La consultora Qualy realizó un research donde da cuenta que, para todos los partidos menos para la final, hubo 45.500 argentinos, tomando como base los 35.000 que viajaron a Qatar 2022.
Dólar tarjeta
Proyectaron un incremento del 30% dado el mayor volumen de turismo emisivo aéreo previo al Mundial y la cercanía geográfica relativa de Estados Unidos, a un gasto promedio de u$s 10.000 por viajero.
Es consistente con paquetes de operadores turísticos mayoristas que incluyen alojamiento, traslados e impuestos, sin incluir aéreo. Estos 45.500 turistas por los u$s 10.000 de gastos cada uno, arroja un total de u$s 455 millones de demanda adicional de divisas.
Para la final
Para ir exclusivamente a la final, estimaron unos 4500 más, a un promedio de u$s 13.000 cada uno, lo que da otros u$s 58 millones adicionales.
La estimación surge de combinar la capacidad máxima del estadio, la evidencia disponible sobre disponibilidad y precios de entradas y supuestos explícitos sobre la participación argentina en el estadio y la proporción de asistentes que ya se encontraban en Estados Unidos.
Vacaciones
De todas formas, marcan una sustitución de gasto, ya que parte del gasto del Mundial reemplaza —y no se suma— al gasto turístico de vacaciones de invierno (julio), lo que matiza el impacto neto sobre la demanda de divisas.
Otro punto que toma en cuenta Qualy es que el impacto no resulta significativo: la demanda se concentra en junio y julio de 2026 y no se replicará en los meses siguientes.
Suponiendo un déficit turístico anual estimado para 2026 en torno a los u$s 7000 millones (cifra similar al 2025), el Mundial representaría un 7% de ese total.
Turismo emisivo
Recorta parcialmente la caída que viene mostrando el turismo emisivo en 2026, pero no cambia la tendencia. Tampoco influye significativamente en el balance cambiario.
Maximiliano Ramírez, director de Lambda Consultores, señala que el récord de gastos con dólar tarjeta durante el Mundial no debería analizarse únicamente como un fenómeno deportivo.
“Lo que estamos viendo es la convergencia entre un evento de enorme atractivo para los argentinos y un contexto económico que favorece el consumo externo. El Mundial aporta el estímulo, pero la explicación de fondo es económica”.

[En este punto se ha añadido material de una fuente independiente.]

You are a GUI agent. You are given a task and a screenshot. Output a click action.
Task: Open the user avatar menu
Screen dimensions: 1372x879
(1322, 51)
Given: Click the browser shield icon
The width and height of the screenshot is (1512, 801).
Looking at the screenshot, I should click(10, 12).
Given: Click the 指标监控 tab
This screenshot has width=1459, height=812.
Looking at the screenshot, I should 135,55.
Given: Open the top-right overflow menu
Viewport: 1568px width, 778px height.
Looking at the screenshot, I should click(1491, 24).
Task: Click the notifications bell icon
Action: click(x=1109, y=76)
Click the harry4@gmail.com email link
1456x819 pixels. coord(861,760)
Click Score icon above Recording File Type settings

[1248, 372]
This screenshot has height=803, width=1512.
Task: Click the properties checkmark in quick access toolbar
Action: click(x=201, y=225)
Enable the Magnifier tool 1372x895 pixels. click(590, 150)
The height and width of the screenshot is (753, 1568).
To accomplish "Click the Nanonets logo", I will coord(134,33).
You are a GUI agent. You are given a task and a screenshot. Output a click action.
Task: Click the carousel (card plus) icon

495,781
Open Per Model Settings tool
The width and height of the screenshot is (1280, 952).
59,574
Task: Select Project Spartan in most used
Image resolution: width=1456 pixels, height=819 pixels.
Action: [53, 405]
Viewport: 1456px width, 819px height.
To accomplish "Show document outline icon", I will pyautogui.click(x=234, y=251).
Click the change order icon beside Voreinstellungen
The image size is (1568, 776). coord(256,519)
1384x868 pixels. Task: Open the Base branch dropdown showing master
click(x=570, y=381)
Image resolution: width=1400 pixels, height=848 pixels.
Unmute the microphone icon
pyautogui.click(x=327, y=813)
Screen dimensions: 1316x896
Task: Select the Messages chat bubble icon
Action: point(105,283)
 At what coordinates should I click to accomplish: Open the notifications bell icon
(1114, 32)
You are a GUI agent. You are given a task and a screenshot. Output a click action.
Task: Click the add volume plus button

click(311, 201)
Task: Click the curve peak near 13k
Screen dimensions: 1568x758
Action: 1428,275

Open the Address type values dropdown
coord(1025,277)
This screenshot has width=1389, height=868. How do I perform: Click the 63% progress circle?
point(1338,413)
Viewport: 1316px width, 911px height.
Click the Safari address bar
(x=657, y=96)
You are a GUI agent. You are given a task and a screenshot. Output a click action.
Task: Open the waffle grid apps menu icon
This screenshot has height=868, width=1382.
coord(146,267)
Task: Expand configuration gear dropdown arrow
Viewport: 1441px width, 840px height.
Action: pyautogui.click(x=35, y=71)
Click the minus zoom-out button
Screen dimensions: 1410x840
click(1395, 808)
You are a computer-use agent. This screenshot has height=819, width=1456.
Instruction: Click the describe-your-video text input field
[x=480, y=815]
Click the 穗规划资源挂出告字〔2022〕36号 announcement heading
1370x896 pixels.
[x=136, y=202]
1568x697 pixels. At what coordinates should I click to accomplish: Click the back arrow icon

Hace tiempo que se observa una recuperación muy marcada de los viajes al exterior y de los consumos en moneda extranjera.
Dólar barato
Cuando las familias perciben que el costo relativo de viajar o consumir fuera del país resulta razonable en comparación con los precios internos, esas decisiones aparecen naturalmente. El fútbol, en este caso, simplemente aceleró una tendencia que ya venía manifestándose.
“Desde el punto de vista macroeconómico, estos datos son interesantes porque funcionan como un termómetro de los incentivos que enfrenta el sector privado”.
Precios relativos
“Cuando los consumos externos crecen sistemáticamente por encima de la actividad doméstica, es una señal que merece atención, no por el evento puntual sino por lo que revela sobre la estructura de precios relativos de la economía”, precisa Ramírez.
Su impresión es que el Mundial fue la excusa, no la causa: “La causa principal es que hoy existe una mayor predisposición a canalizar gastos hacia el exterior, ya sea por turismo, entretenimiento o compras”.
“Cada vez que esto ocurre a gran escala, el impacto termina reflejándose en la demanda de divisas y, por lo tanto, pasa a ser una variable relevante para el equilibrio externo”, concluye.